**Problem to work on:** All lines of the listing that contain "each" should be shown in full.

**Input records:**
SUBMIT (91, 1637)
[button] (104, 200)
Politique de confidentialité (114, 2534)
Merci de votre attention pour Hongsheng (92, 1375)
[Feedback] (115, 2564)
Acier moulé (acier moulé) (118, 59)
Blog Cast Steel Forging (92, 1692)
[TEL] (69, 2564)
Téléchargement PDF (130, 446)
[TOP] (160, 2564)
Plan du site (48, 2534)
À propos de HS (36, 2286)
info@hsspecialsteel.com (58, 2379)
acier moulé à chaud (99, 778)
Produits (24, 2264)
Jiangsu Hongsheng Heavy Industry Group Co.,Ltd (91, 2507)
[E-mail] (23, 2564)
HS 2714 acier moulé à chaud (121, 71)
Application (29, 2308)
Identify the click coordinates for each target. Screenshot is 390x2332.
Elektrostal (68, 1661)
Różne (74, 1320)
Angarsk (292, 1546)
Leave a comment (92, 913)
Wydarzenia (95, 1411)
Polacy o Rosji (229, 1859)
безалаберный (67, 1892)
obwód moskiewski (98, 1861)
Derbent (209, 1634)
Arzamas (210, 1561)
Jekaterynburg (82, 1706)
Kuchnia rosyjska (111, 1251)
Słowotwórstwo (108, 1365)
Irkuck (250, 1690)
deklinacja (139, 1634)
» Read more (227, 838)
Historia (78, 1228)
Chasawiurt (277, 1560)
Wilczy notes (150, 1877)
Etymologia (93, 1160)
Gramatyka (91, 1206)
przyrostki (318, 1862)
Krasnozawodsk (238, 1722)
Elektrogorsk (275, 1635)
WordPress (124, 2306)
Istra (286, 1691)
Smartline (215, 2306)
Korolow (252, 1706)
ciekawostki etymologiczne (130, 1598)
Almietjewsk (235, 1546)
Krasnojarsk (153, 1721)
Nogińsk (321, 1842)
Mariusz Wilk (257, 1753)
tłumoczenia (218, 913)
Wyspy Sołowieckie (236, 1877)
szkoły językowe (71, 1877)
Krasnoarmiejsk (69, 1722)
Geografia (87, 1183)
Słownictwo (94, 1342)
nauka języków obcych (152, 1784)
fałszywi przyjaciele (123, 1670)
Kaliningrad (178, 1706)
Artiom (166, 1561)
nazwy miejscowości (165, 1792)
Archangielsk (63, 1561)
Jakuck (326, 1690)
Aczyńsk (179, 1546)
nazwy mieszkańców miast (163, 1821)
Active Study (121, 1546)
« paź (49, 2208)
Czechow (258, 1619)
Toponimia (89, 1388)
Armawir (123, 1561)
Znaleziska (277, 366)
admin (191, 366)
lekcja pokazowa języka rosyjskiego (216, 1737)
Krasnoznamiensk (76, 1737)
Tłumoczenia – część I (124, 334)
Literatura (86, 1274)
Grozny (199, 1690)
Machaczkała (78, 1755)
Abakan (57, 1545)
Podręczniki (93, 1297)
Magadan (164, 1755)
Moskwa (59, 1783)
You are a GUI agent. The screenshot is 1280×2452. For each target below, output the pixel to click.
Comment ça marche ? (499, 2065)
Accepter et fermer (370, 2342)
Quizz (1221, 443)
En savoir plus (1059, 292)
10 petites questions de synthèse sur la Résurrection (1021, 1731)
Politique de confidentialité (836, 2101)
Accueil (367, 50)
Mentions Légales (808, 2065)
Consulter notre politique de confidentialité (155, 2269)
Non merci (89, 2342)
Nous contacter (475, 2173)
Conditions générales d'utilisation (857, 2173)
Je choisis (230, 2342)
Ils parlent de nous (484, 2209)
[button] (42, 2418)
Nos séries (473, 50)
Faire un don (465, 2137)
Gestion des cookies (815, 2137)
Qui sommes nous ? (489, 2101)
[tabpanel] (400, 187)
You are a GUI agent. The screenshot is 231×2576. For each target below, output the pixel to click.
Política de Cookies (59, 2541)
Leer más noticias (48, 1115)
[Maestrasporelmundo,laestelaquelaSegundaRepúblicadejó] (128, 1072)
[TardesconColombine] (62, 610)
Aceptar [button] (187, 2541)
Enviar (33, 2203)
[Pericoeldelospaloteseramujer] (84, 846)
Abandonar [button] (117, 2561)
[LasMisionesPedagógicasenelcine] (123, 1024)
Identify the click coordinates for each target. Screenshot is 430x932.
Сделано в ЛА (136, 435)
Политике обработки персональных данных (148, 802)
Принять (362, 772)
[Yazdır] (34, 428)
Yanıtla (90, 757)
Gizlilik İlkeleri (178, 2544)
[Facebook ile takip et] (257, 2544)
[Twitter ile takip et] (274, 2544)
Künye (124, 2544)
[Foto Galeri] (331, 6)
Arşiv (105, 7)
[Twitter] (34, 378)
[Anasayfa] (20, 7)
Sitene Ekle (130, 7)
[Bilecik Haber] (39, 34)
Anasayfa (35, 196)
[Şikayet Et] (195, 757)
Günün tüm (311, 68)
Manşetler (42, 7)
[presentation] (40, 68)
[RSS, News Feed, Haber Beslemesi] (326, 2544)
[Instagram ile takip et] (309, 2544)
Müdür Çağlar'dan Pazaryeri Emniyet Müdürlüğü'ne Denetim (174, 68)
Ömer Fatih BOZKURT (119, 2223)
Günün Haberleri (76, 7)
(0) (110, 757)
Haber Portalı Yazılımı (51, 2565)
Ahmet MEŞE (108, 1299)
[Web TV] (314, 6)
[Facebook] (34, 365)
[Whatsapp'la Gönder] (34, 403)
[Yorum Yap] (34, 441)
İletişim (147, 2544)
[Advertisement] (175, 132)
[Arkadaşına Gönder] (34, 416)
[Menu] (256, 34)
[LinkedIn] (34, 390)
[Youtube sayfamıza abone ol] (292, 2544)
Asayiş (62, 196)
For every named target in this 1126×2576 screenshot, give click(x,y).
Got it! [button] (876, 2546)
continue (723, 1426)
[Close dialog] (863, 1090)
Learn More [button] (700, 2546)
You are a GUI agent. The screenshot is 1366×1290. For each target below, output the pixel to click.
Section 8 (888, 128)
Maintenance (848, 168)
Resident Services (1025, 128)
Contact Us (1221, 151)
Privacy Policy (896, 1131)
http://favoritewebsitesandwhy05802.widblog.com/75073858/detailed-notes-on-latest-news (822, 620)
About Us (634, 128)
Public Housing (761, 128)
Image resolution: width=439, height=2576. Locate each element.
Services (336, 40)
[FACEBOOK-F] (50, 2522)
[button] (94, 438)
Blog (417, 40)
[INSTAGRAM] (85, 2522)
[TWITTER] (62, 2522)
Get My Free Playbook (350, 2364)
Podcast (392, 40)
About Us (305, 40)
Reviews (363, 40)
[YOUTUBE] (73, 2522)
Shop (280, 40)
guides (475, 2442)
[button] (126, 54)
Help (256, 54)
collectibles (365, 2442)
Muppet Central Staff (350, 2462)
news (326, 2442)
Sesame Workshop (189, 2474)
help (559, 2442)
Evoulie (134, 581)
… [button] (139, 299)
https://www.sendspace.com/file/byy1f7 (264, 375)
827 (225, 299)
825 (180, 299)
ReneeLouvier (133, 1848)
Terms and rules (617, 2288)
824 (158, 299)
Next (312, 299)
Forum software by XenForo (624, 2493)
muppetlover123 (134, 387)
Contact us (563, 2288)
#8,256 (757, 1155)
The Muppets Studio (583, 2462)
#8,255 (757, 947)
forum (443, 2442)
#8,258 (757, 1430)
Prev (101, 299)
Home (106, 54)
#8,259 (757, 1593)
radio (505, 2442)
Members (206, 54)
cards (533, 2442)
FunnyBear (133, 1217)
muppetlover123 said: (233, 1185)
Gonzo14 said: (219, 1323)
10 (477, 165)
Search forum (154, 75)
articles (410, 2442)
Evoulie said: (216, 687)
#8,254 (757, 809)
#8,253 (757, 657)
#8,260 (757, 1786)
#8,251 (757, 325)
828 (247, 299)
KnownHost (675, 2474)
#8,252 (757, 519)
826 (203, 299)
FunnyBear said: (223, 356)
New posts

**Result of this exercise:**
Identify the click coordinates for each target. Screenshot is 390x2332.
You are a GUI agent. The screenshot is 1280×2452. For each target below, output the pixel to click.
You are a GUI agent. The screenshot is 231×2576. For each target below, output the pixel to click.
Identify the click coordinates for each target. Screenshot is 430x932.
You are a GUI agent. The screenshot is 1366×1290. For each target below, output the pixel to click.
Image resolution: width=439, height=2576. Locate each element.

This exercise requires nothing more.